Arizona May Force Doctors To Tell Women Their Abortion Can Be Reversed
by TARA CULP-RESSLER –
Doctors in Arizona may soon be required to tell their patients about an unscientific and unproven method of “reversing” an abortion, if Gov. Doug Ducey (R) approves a bill that the legislature sent to his desk this week.
The bill in question, SB 1318, was originally intended to restrict insurance coverage for abortion services. While that’s still the main function of the legislation, one Republican lawmaker in the state also tacked on a provision requiring doctors to tell patients that “it may be possible to reverse the effects of a medication abortion if the woman changes her mind.” Arizona is the first state to pass this type of requirement, although a similar bill is also currently advancing in Arkansas.
So-called “abortion reversal” involves injecting the hormone progesterone into a patient after she has taken mifepristone, the first dose in the two-part process to terminate a first-trimester pregnancy with medication. This reversal procedure was pioneered by an anti-abortion doctor named George Delgado, who claims that his progesterone method has helped four women who initially took mifepristone go on to have healthy live births.
The concept has become quite popular in the anti-abortion community. Delgado maintains a website, Abortion Pill Reversal, that advises women to call a hotline for more information: “It may not be too late,” the site proclaims. Groups like Priests for Life want to put “abortion reversal kits” in emergency rooms across the country in case women who have initiated a medical abortion end up changing their minds. One crisis pregnancy center in Iowa recently made headlines for advertising its willingness to perform the procedure.
But medical professionals say there’s no scientific evidence to suggest the hormonal injection is effectively reversing the effects of mifepristone. It takes two different medications to end a pregnancy, and mifepristone is not always effective on its own.
“There’s no evidence of any demonstrable effect of the ‘treatment’ these anti-abortion centers are marketing,” Dr. Cheryl Chastine, an abortion provider in Kansas, told reporter Robin Marty earlier this month. “The medical literature is quite clear that mifepristone on its own is only about 50 percent effective at ending a pregnancy. That means that even if these doctors were to offer a large dose of purple Skittles, they’d appear to have ‘worked’ to ‘save’ the pregnancy about half the time.”

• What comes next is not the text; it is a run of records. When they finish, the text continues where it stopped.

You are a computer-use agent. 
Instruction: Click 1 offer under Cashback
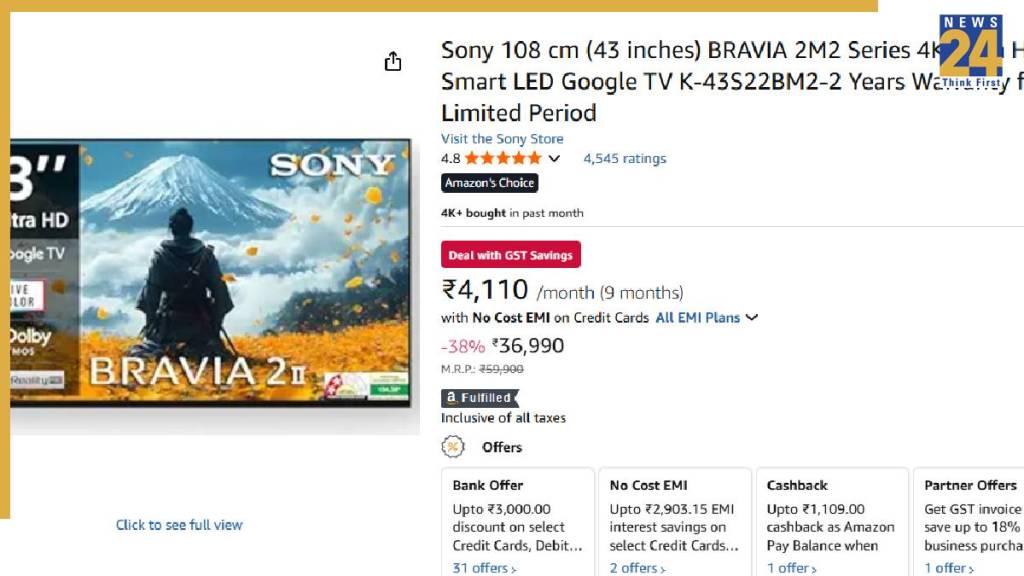point(789,568)
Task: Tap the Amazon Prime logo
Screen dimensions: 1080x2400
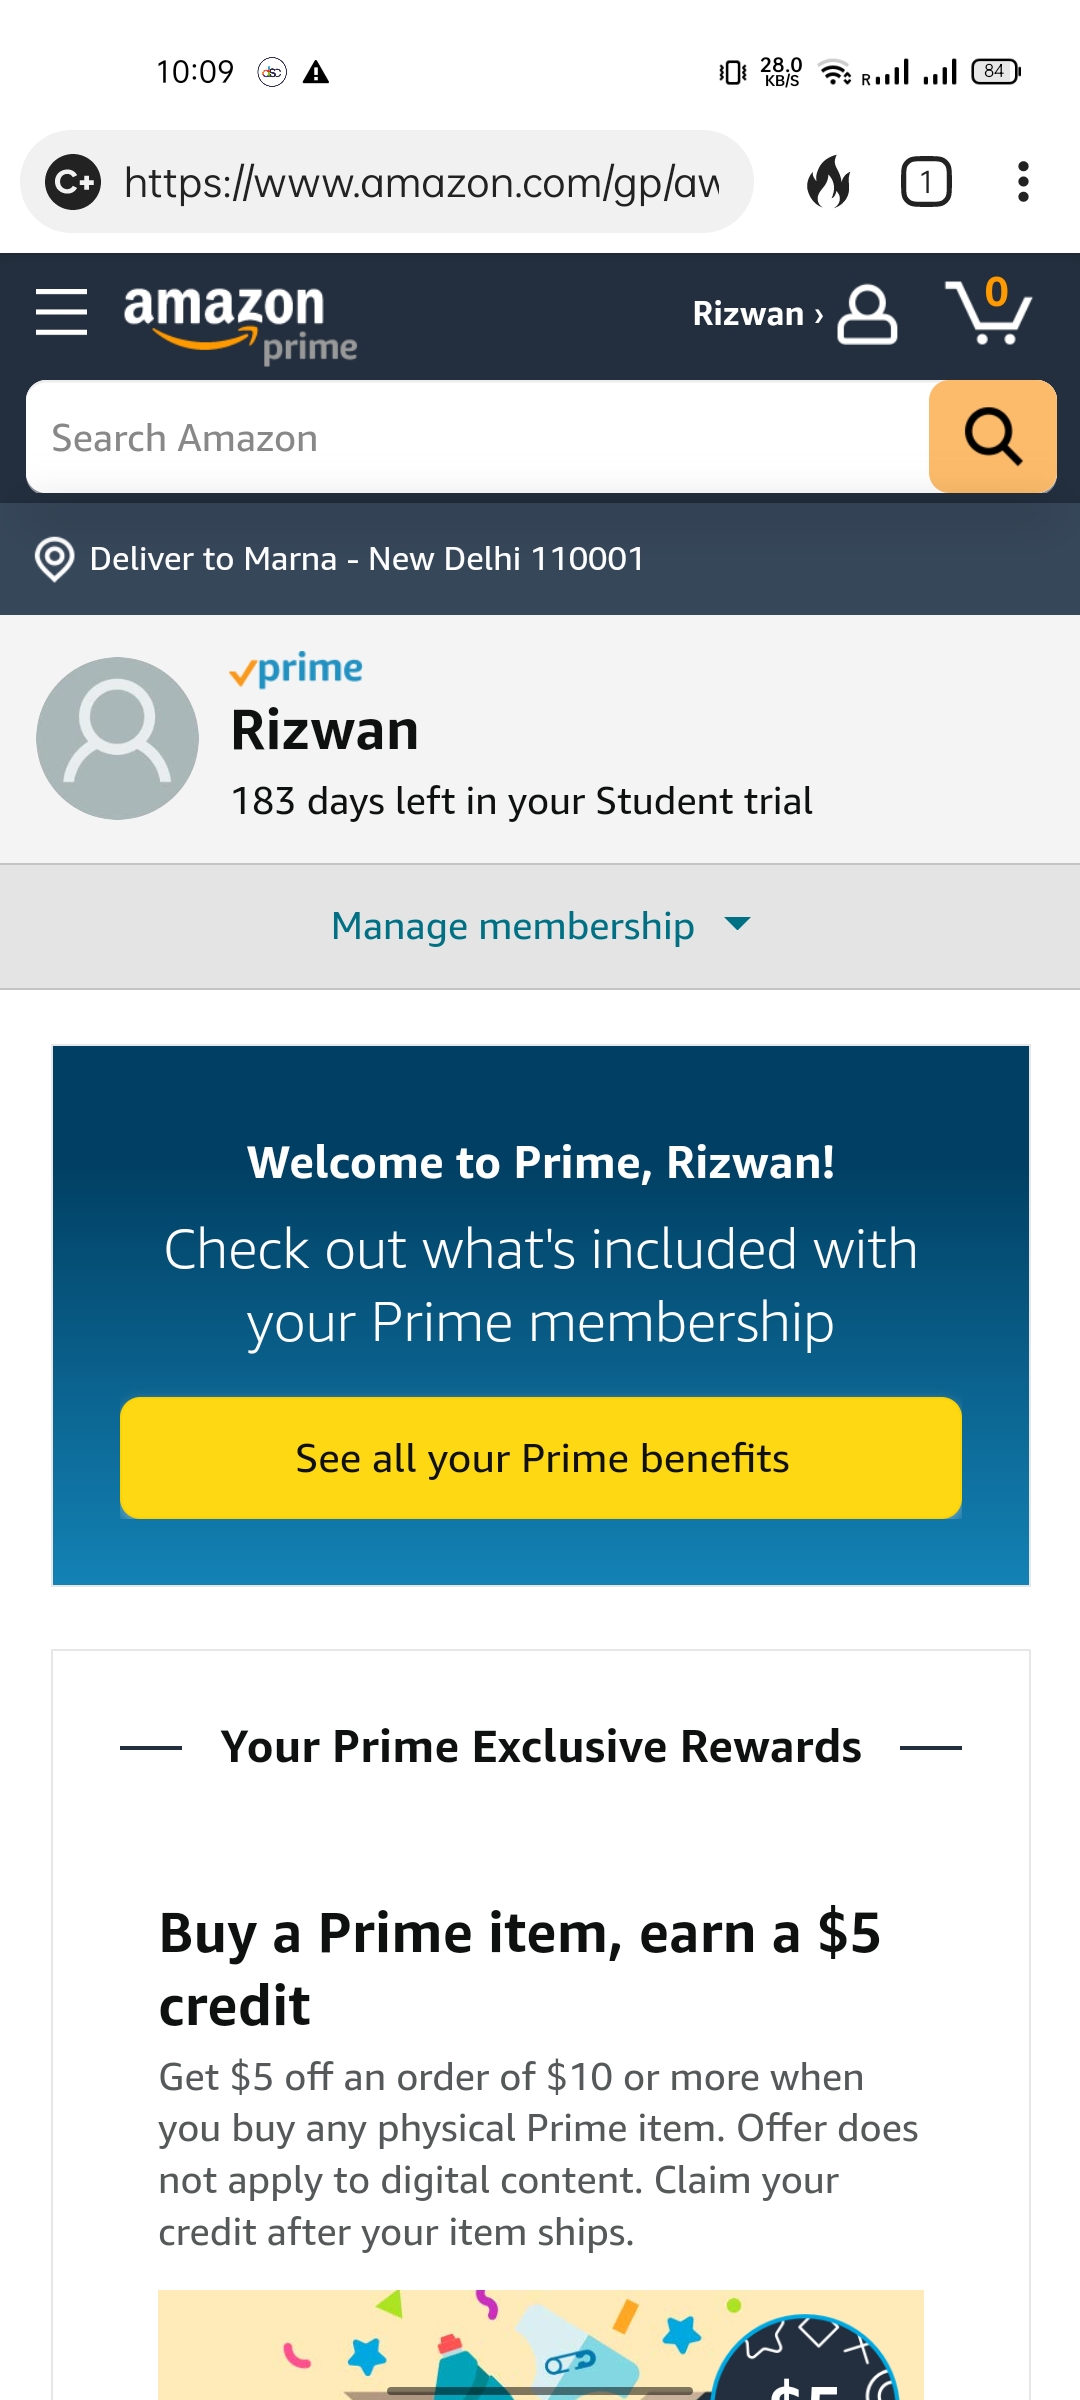Action: [239, 322]
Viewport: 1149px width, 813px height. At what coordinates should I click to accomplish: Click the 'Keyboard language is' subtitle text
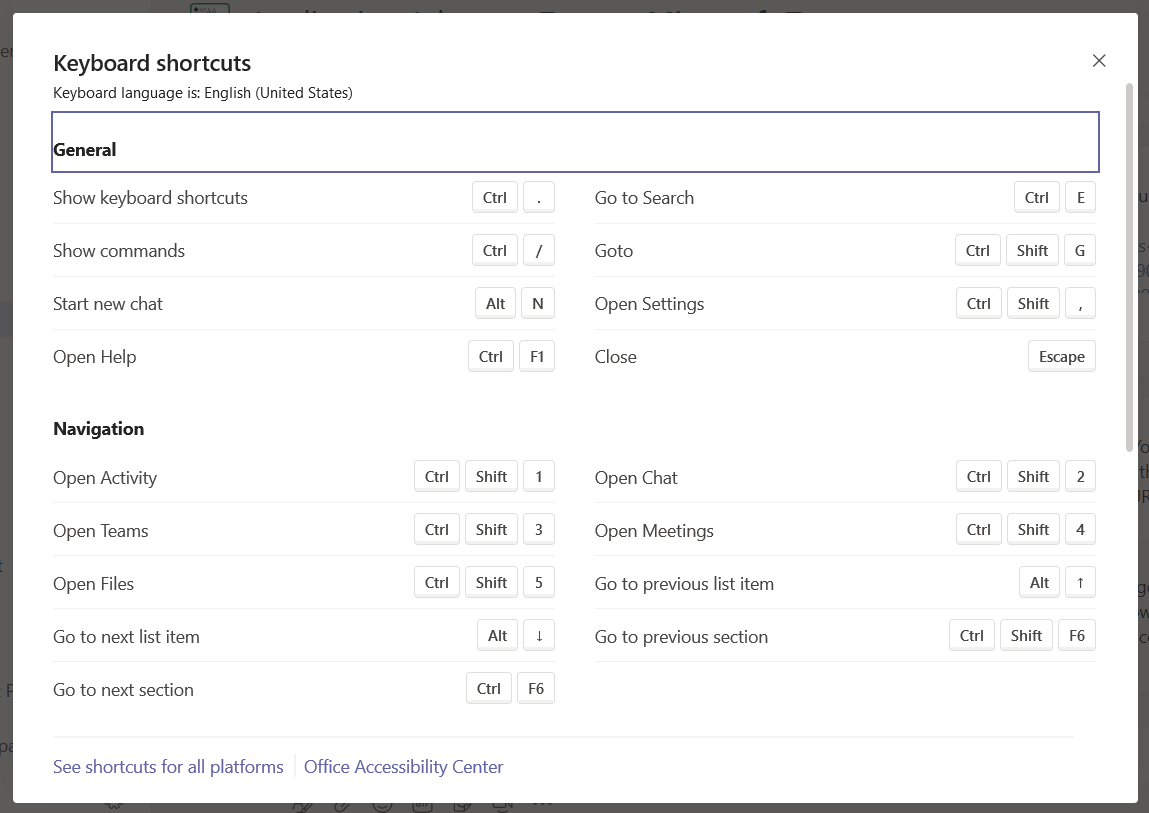(202, 93)
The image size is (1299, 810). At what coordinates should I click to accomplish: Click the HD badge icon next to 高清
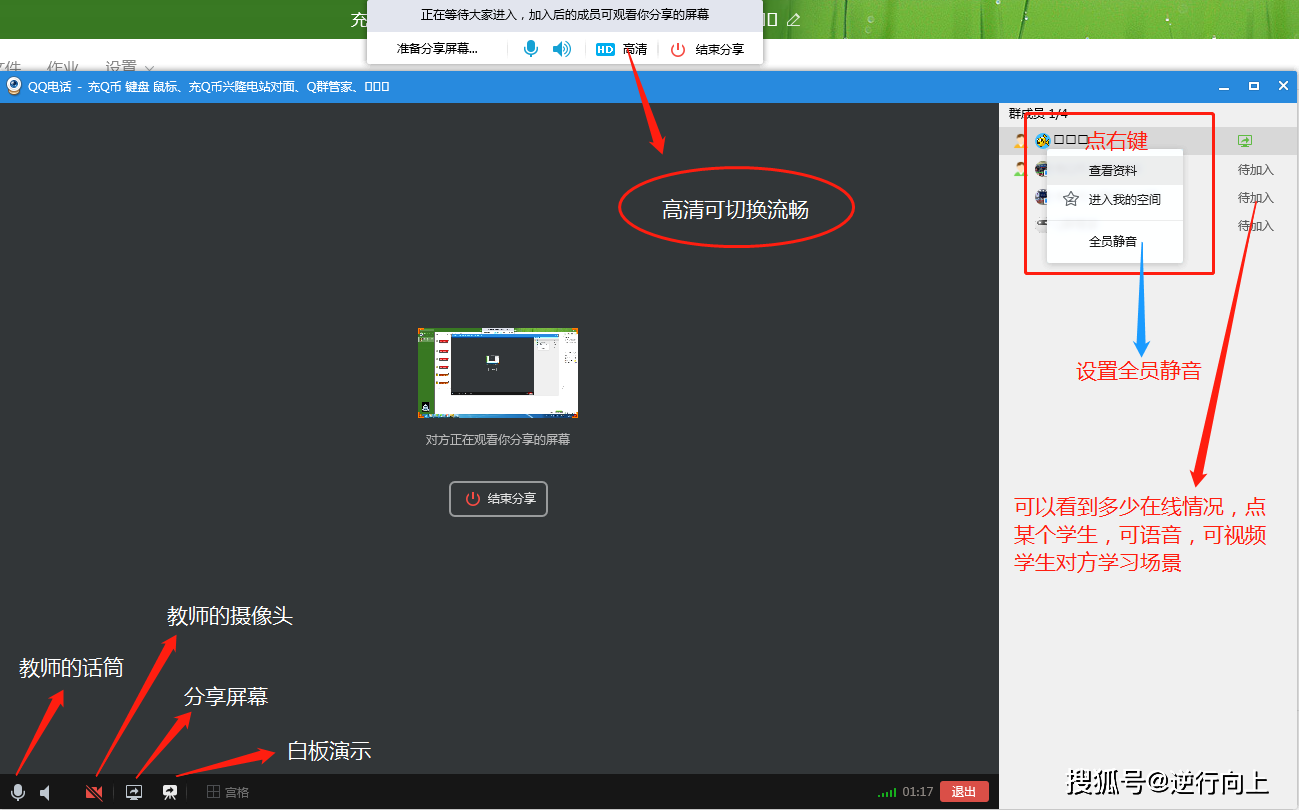[606, 48]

Dr. Daniel Grossman, a fellow with the American Congress of Obstetricians and Gynecologists (ACOG) and the vice president for research at Ibis Reproductive Health, has repeatedly said that there isn’t enough proof to justify this particular hormone treatment and ACOG does not feel comfortable recommending it.
Abortion rights groups have condemned SB 1318, calling it yet another example of politicians putting words in doctors’ mouths and allowing junk science to become law. Organizations like Planned Parenthood and the American Civil Liberties Union (ACLU) are urging the governor to veto the legislation.
“It’s just a piece of the larger strategy — using any means possible to dissuade a woman from a decision that she’s already made,” Hayley Smith, the associate advocacy and policy counsel for the ACLU, told ThinkProgress. “Health care providers should never be required to give unsubstantiated, misleading, or false information. This bill is just politics in the exam room at its worst.”
“This is another example of politicians practicing medicine without a license,” Dr. David Grimes, a longtime abortion provider and reproductive health care researcher, added.
Over the past several years, states have imposed a record-breaking number of new abortion restrictions — which means that the lawmakers who want to continue legislating against the procedure have been forced to get more creative this session.
In addition to “abortion pill reversal,” states have recently pursued several other new types of restrictions. In Montana, lawmakers have proposed requiring abortion doctors to administer anesthesia to fetuses, which represents a new way of endorsing the unscientific concept of “fetal pain.” In Oklahoma and Kansas, lawmakers have advanced measures to ban “fetal dismemberment,” which would outlaw a specific type of surgical abortion procedure.
These creative approaches are largely being pioneered by national anti-abortion groups that write draft legislation and shop it around to conservative lawmakers. The abortion pill reversal language, for instance, was included in Americans United for Life’s model legislative guide for the first time this year. That right-wing organization is the driving force behind many of the abortion restrictions that have spread across the country since 2010.
Obviously, reproductive health providers don’t want a woman to go through with a medication abortion if she has any doubts. If a patient appears to be unsure about going through with the procedure, a doctor would likely refrain from giving them the first mifepristone pill to begin with.
But most women are not unsure about their procedures: Research has confirmed that the vast majority of women who decide to visit an abortion clinic have already made up their mind about ending their pregnancy, and nearly 90 percent of women feel “highly confident” about their decision to have an abortion. “It’s exceedingly rare to have a woman change her mind after undergoing abortion counseling and then actually taking the abortion pill,” Grossman pointed out to Vocativ last year, adding that the emphasis on abortion reversal “seems like a lot of hype for something that doesn’t really happen that often.”